Instruction 1:
According to the question about small static tables in pySpark, which platform does the asker use to process the data?
Instruction 2:
For each statement, say whether the question about small static tables in pySpark agrees with it. Give yes or no, and quote the words of the question that decide it.
(a) Most of the data is read into pySpark dataframes.
(b) The asker has found several ways to join the smaller static tables.
(c) The data being processed comes from Amazon S3.
Instruction 3:
Carry on the question about small static tables in pySpark from its final sentence.

Source excerpt:
(begin)
Dealing with very small static tables in pySpark

Question:

I am currently using Databricks to process data coming from our Azure Data Lake. Majority of the data is being read into pySpark dataframes and are relatively big datasets. However I do have to perform some joins on smaller static tables to fetch additional attributes.

Currently, the only way in which I can do this is by converting those smaller static tables into pySpark dataframes as well. I’m just curious as to whether using such a small table as a pySpark dataframe is a bad practice? I know pySpark is meant for large datasets which need to be distributed but given that my large dataset is in a pySpark dataframe, I assumed I would have to convert the smaller static table into a pySpark dataframe as well in order to make the appropriate joins.
(end)
Provided material:
(begin)
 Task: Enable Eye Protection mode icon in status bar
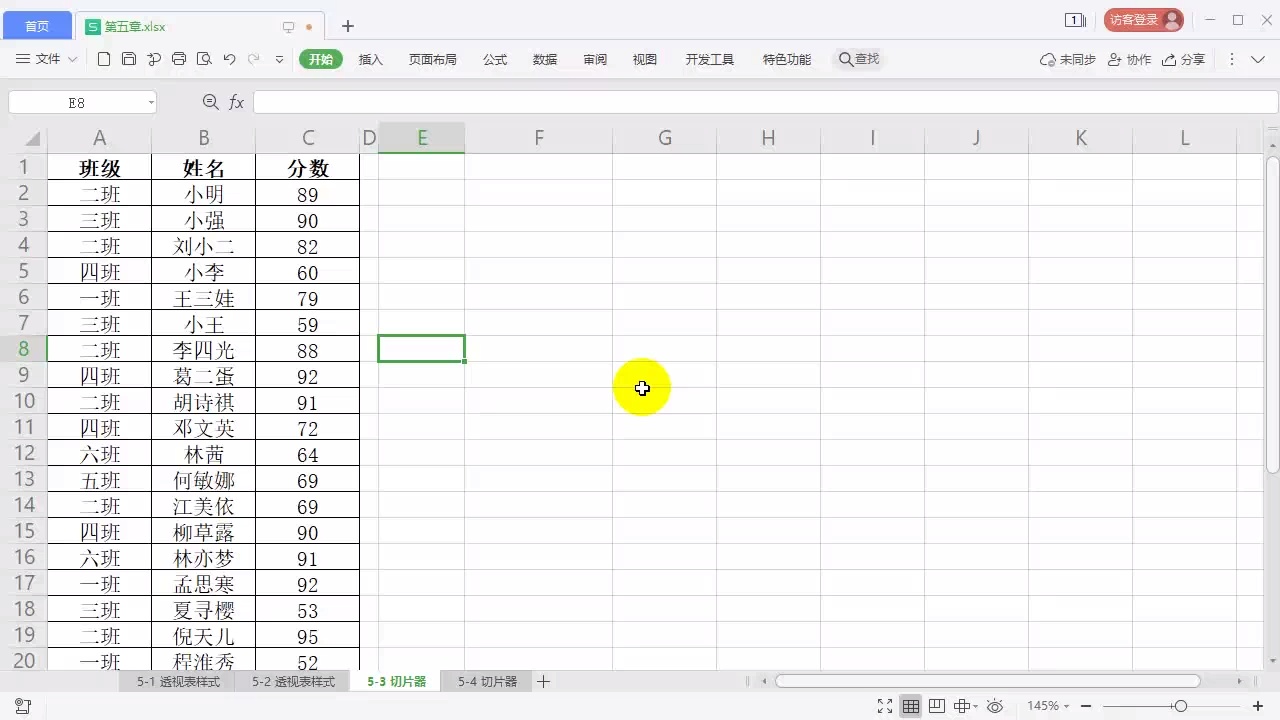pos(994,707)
(end)
(begin)
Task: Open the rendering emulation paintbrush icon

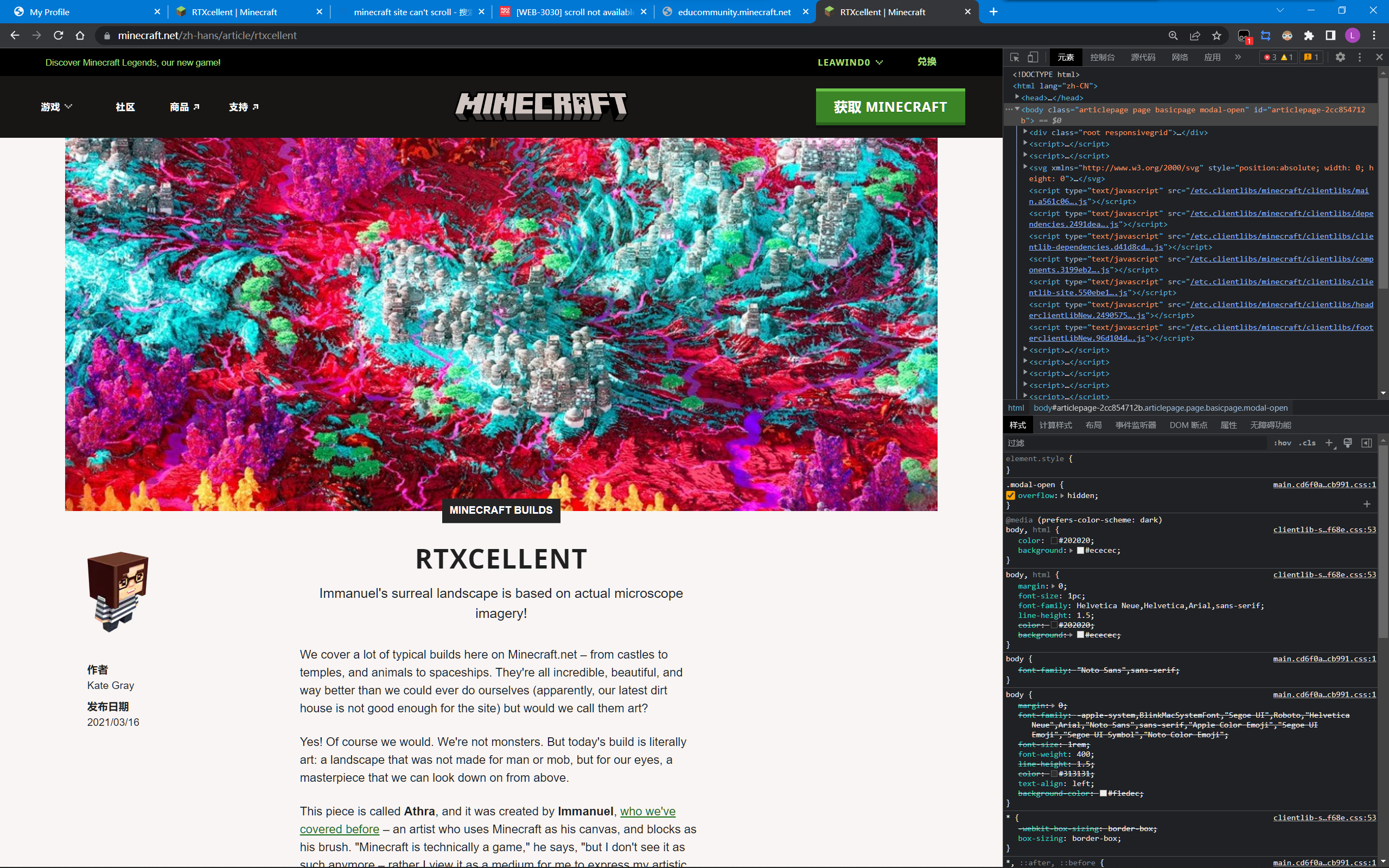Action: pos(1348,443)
(end)
Task output 1:
Databricks.

Task output 2:
(a) Yes: "Majority of the data is being read into pySpark dataframes"
(b) No: "the only way in which I can do this is by converting those smaller static tables into pySpark dataframes as well"
(c) No: "data coming from our Azure Data Lake"

Task output 3:
Any tips on best practices would be appreciated, as it relates to joining with very small datasets. Maybe I am overcomplicating something which isn’t even a big deal but I was curious. Thanks in advance!

Asked By: Boris D'Souza

||

Answers:

Take a look at Broadcast joins. Wonderfully explained here https://mungingdata.com/apache-spark/broadcast-joins/

Answered By: bastian

The best practice in your case is to broadcast your small df and joins the broadcasted df to your large df like this code below:

val broadcastedDF = sc.broadcast(smallDF)
largeDF.join(broadcastedDF)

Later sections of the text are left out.